Slider

Thoughts on Star Trek: Lower Decks

Thoughts on Star Trek: Lower Decks


Video source: CBS All Access

I recently watched the first episode of Star Trek: Lower Decks and have mixed feelings.

I grew up watching Star Trek: The Next Generation, Deep Space Nine and Voyager, watched the movies and reruns of Star Trek. I played Star Trek games (one of my favorite FPS game of all time is Star Trek Voyager: Elite Force), read the books, comic books and anything else I could devour. 

So I was a little bit disappointed when I watched Lower Decks. The idea, in theory, sounds kinda cool: an alternative look at the side of a starship we hardly ever see in the franchise in an animated show designed for the streaming generation. To its credit, the show is colorful and is animated well.

The problem I have with the show is that it doesn't feel like Star Trek. The humor in the show is something which doesn't work - yay, drinking and acting like an ass. Yay, extreme bouts of violence. How very Rick and Morty. Problem is that this isn't that kind of franchise. Star Trek, has never really been about that. You can shove that stuff into it and make it work. 

The other major problem I have is that the characters aren't very likeable. The second in command is a bro and extremely annoying, the security chief is a dumb as a rock meathead and the chief medical officer is a typical creepy alien (who is predictably a genius). The captain of the U.S.S. Cerritos, Carol Freeman, lacks presence and serves to serve up potential drama for future episodes (as you'll see in a minute).
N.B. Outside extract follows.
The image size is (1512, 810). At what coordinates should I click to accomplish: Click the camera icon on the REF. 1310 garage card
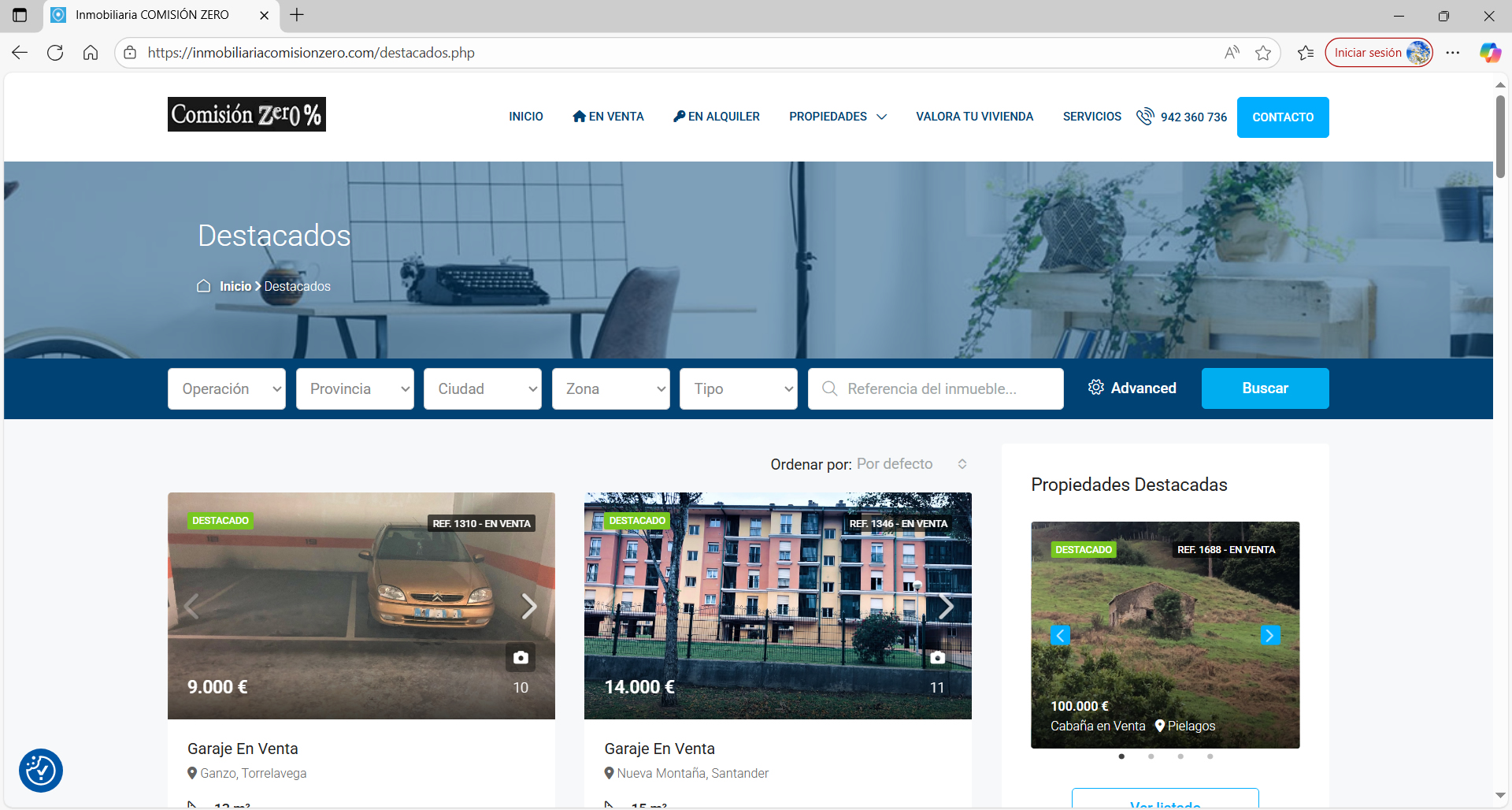point(521,657)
Then there are the ensigns. Think cliched, think poor characterization. Beckett Mariner, the smart yet rebellious one is the captain's daughter, is annoying and a poor attempt to create a mature character. Brad Boimler, the wannabe commander who loves following the rules, feels poorly written. D'Vana Tendi, the obligatory alien ensign feels flat and a little two dimensional. Sam Rutherford, the ensign with a Vulcan cyborg implant, is like a rubbish version of Cyborg added to make the show feel relevant to a comic book loving audience.

The problem with all these characters is that they feel like what the writers expect Star Trek fans want. We have the one who follows the rules, the rebellious one, the uncertain one and the cool one. Whatever happened to the idea of just creating memorable characters that work?

I was hoping the premise of the first episode would be a chance to bypass the misgivings I had with the characters. I was wrong. It was a mess, with a subplot of an alien virus inter-meshed with the goings on the planet below and the hilarious setup of some stolen farming equipment. Oh dear. It wasn't very funny at all and lacked the charm and humanity seen from other Star Trek franchises. 

I'm not sure I can bring myself to watch another episode. This feels like a missed opportunity and I hope it can be rectified.